Identify all lines in the data containing the string "Open". Copy them out.

## Stored data
● ● ●

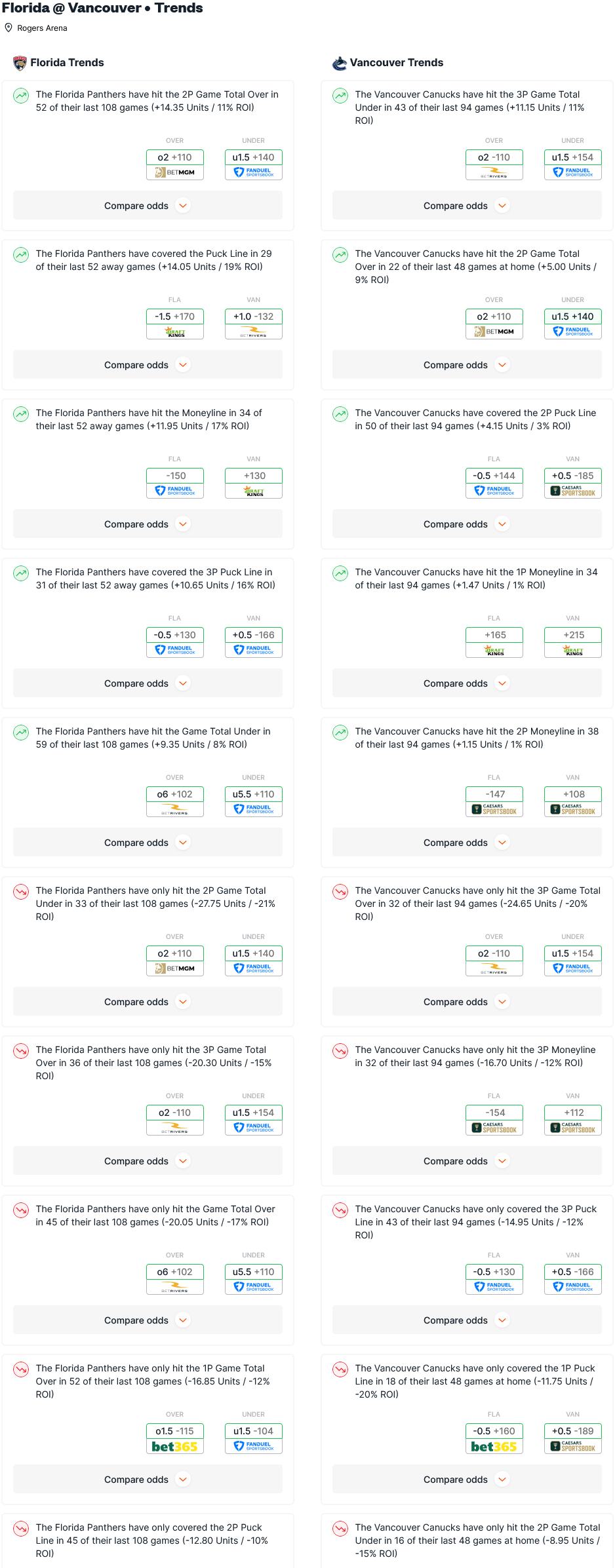Click BetMGM logo in Florida 2P Game Total Over card

tap(174, 172)
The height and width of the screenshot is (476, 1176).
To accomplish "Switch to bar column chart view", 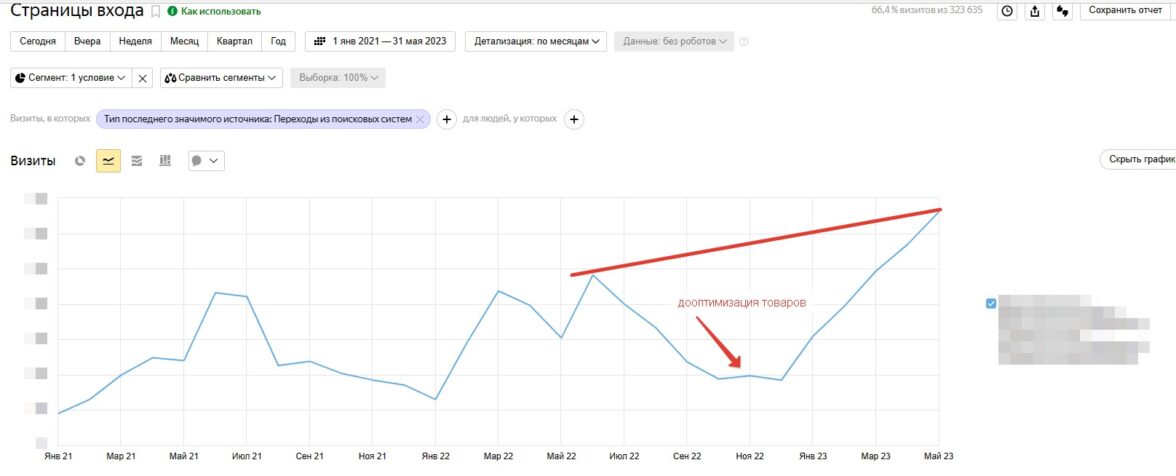I will pyautogui.click(x=165, y=160).
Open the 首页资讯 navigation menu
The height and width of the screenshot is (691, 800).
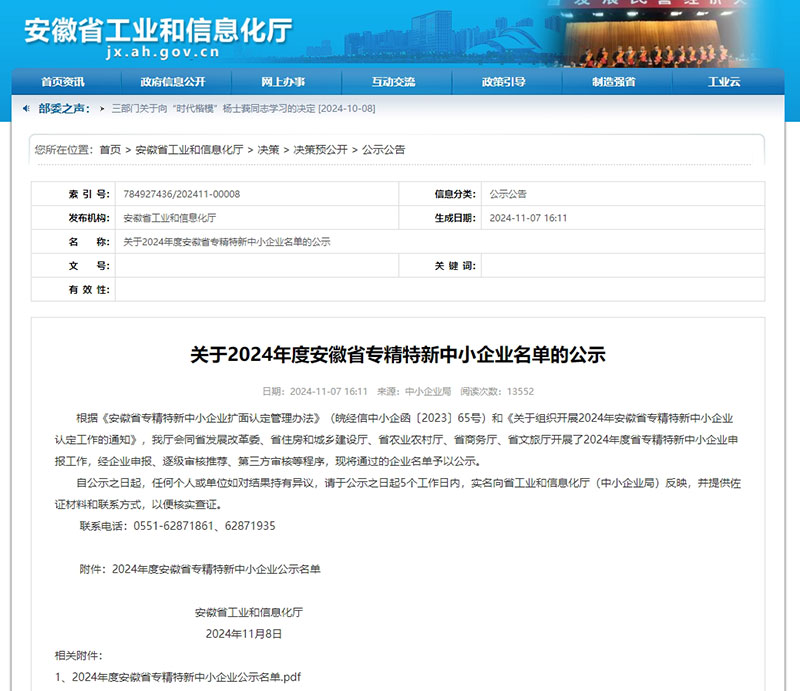tap(62, 81)

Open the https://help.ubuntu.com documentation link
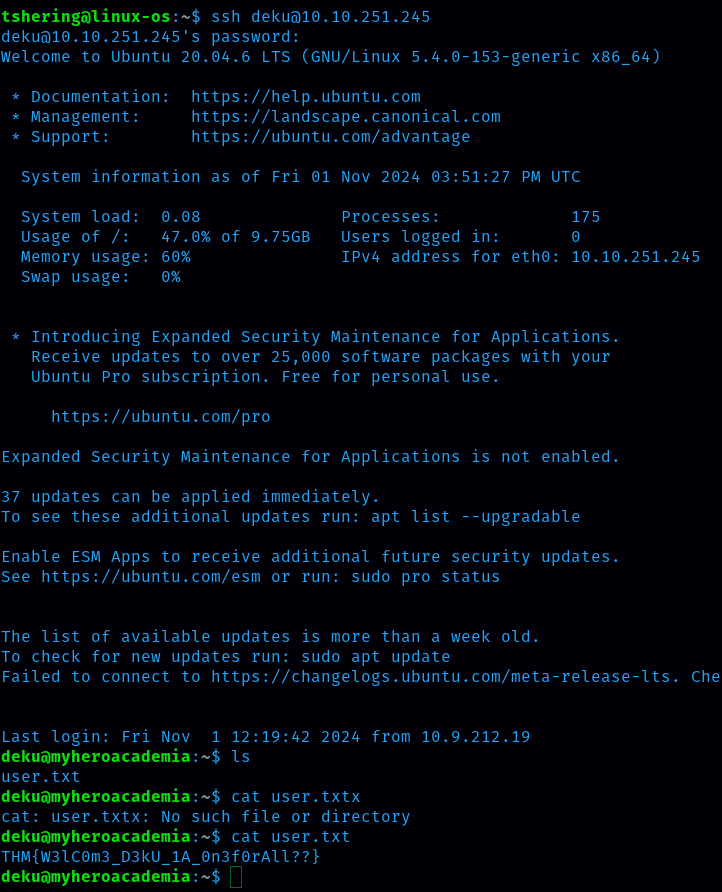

● ● ●

## Answer for this exercise
Open the 首页资讯 navigation menu
Open the https://help.ubuntu.com documentation link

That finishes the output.